◆ Условия задания: Сколько международных галерей, по данным статьи о салоне в парке Тюильри, показали там свои работы?

Онлайн-тора Онлайн-тора (Torah Online) Букник-Младший JKniga JKniga Эшколот Эшколот Книжники Книжники
Этносфера Олега Целкова
Кира Сапгир  •  14 апреля 2008 года

С 2 по 6 апреля в парке Тюильри по соседству с видавшими виды садовыми статуями в глаза бросался матерчатый вигвам белого цвета. Там развернулся 12-й по счету «Салон Искусства & Дизайна» - отголосок FIAC-а (Международной ярмарки современного искусства), много лет подряд, кстати, также проходившей в палаточном городке на набережной Бранли (там, где сейчас Музей коренных народов).

В брезентовом шапито развернулась своего рода ретроспективная демонстрация краткой истории модернизма и современного дизайна, которую предъявляли здесь 85 самых успешных международных галерей.

Вообще, салон выгодно отличается от ярмарки. На стендах павильона в Тюильри работы Пикассо, Дали, Дикса, Кокошки, Полякова, Уорхолла смотрелись приятно-буржуазно в окружении дизайнерского экстрима: люстр Филиппа Старка, ювелирных курьезов Ж. Альбини, «качающихся» этажерок Стефани Трам и прочих.

◆ Список материалов:
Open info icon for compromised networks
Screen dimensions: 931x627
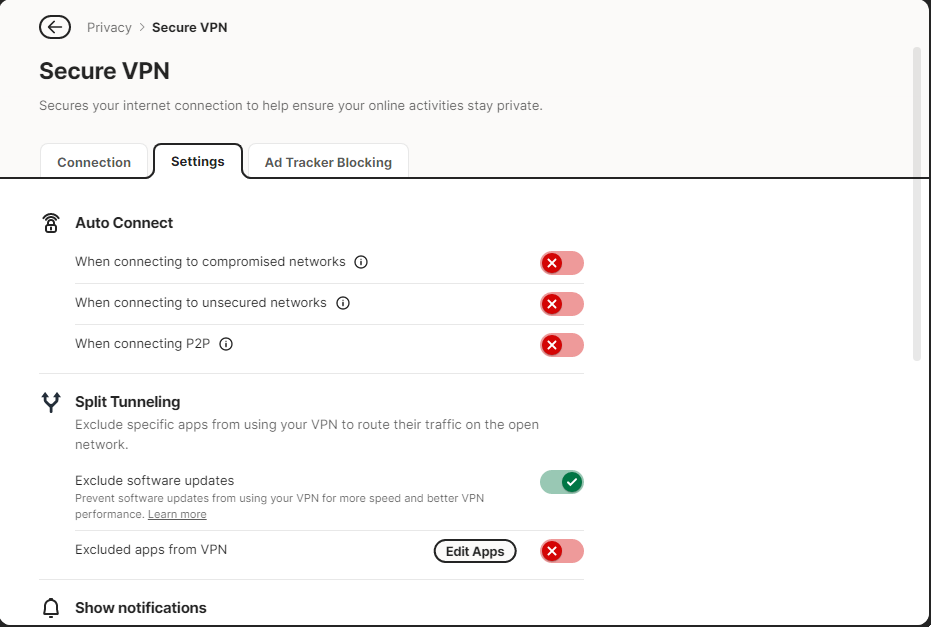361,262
...
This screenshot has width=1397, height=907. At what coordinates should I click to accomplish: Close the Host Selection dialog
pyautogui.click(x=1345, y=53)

◆ Полный ответ: 85 самых успешных международных галерей.